» QUOTED PASSAGE
— start —

So. People who read the appendices first or are re-reading will know what's up, but first time readers won't know any of the aforementioned names, and still not be sure of his ancestry until page 240 when it is dramatically revealed to the Council. Though even I am picking up a lot more of the details this time through that I have before. Interesting how a few more years of education in literary analysis and an outside reason to go over it with a more critical eye are bringing much more to the surface this time around. I wonder what I'd pick out now if I went over The Chronicles of Narnia again? I read those at least as many times as the Lord of the Rings when I was little.

— end —

» COLLECTED DATA

— start —

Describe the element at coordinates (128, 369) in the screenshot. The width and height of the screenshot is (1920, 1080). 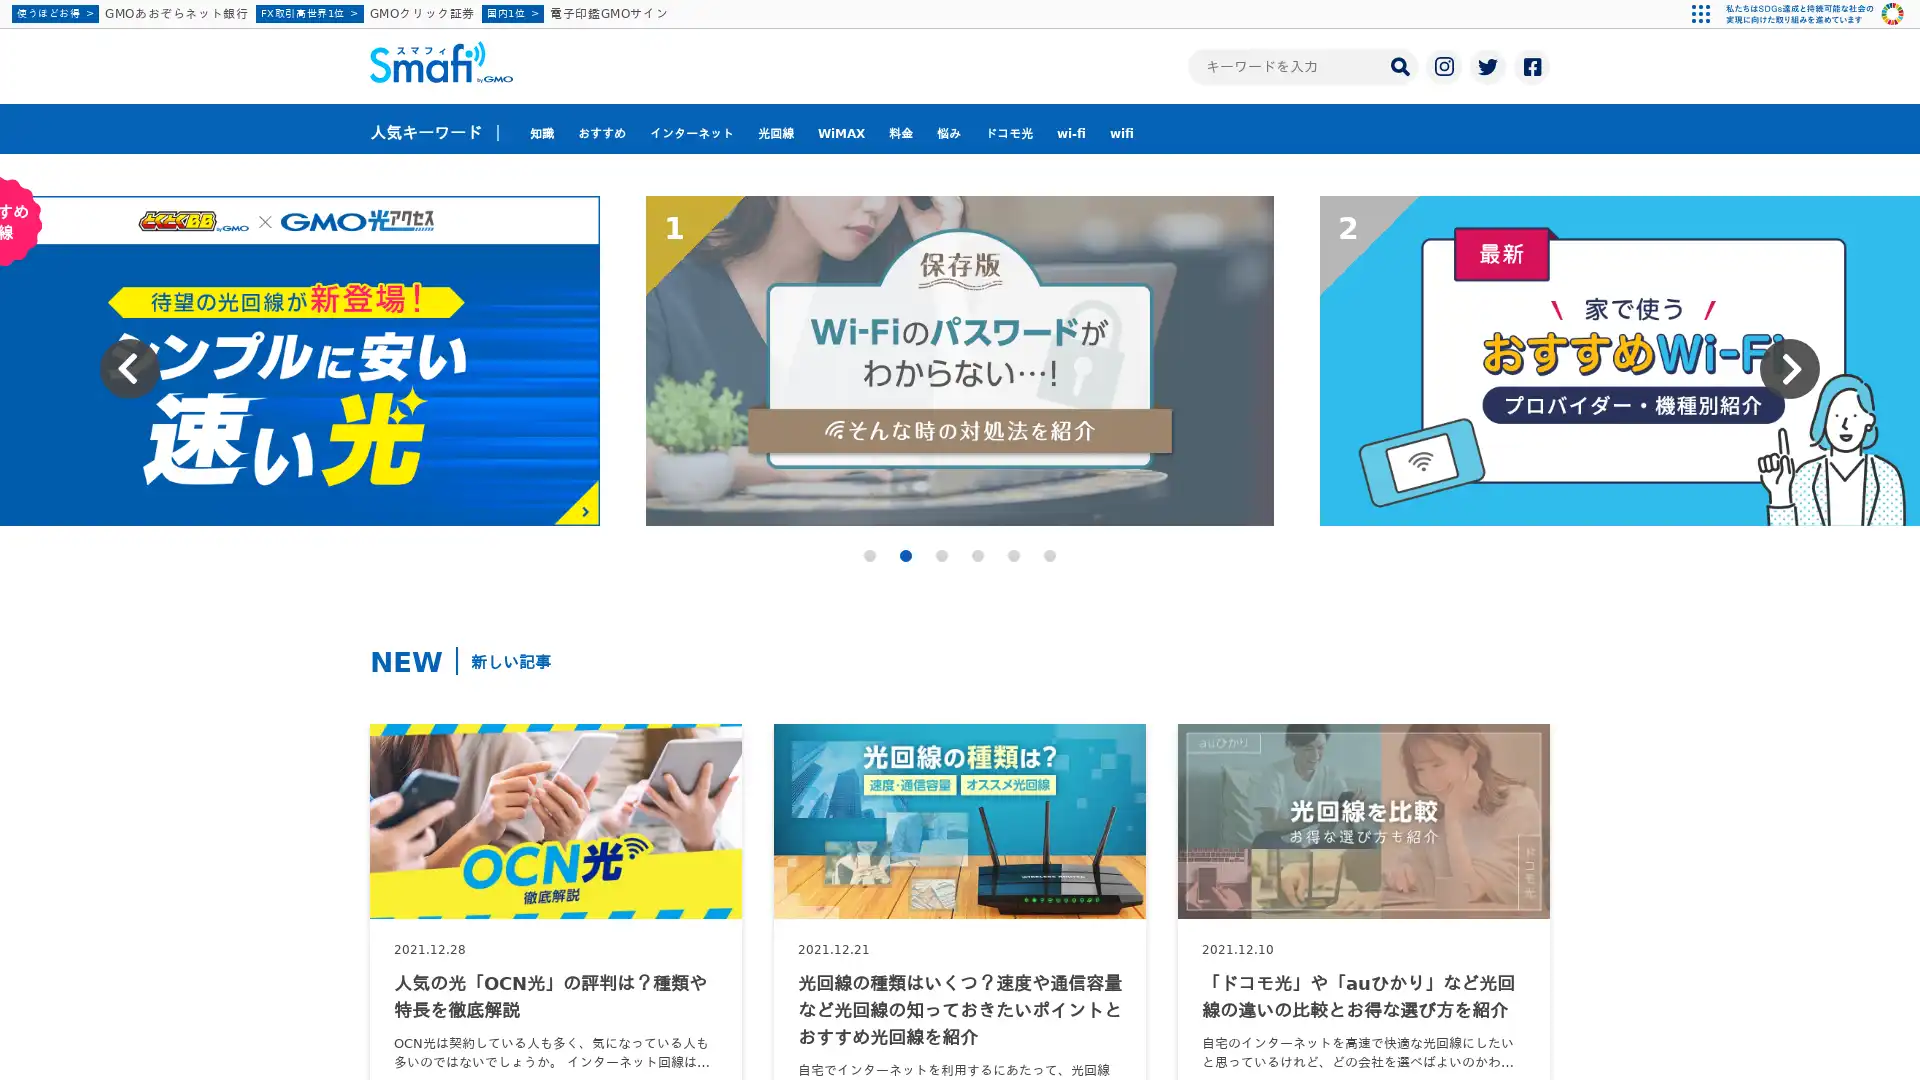
I see `Previous` at that location.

— end —

» SET TASKS
[a] In the passage about re-reading The Lord of the Rings, on what page is his ancestry revealed to the Council?
[b] Resume the passage about re-reading The Lord of the Rings, starting after its final sentence.

» EXPECTED RESPONSES
[a] Page 240.

[b]
Back to the theme of 'chance': it snags Merry next, on page 170, whilst he was out wandering during the other hobbits' conversation with Strider. He saw a black shadow, and followed it; when Strider called the act brave, he said: 'Neither brave nor silly, I think. I could hardly help myself. I seemed to be drawn somehow.'

He got close enough to overhear one of the human spies (Bill Ferny) talking to one of the Black Riders. While the Rider noticed him afterward, and nearly did away with him before one of the Inn's employees found him, I wouldn't think it likely that the Rider was pulling him in to begin with; why would it want to be overheard? And indeed, it was Merry's eavesdropping that led them to switch rooms, and so they did not perish in the night.

Another interesting development came on pages 198-199, when Frodo lay half-dreaming due to his Morgul-blade wound, and imagined that '... endless dark wings were sweeping by above him, and that on the wings rode pursuers that sought him in all the hollows of the hills.' Yet another true-dream? Certainly the Ring-wraiths ride winged steeds in future books in search of him, but at that point in time, they were still all a-horseback.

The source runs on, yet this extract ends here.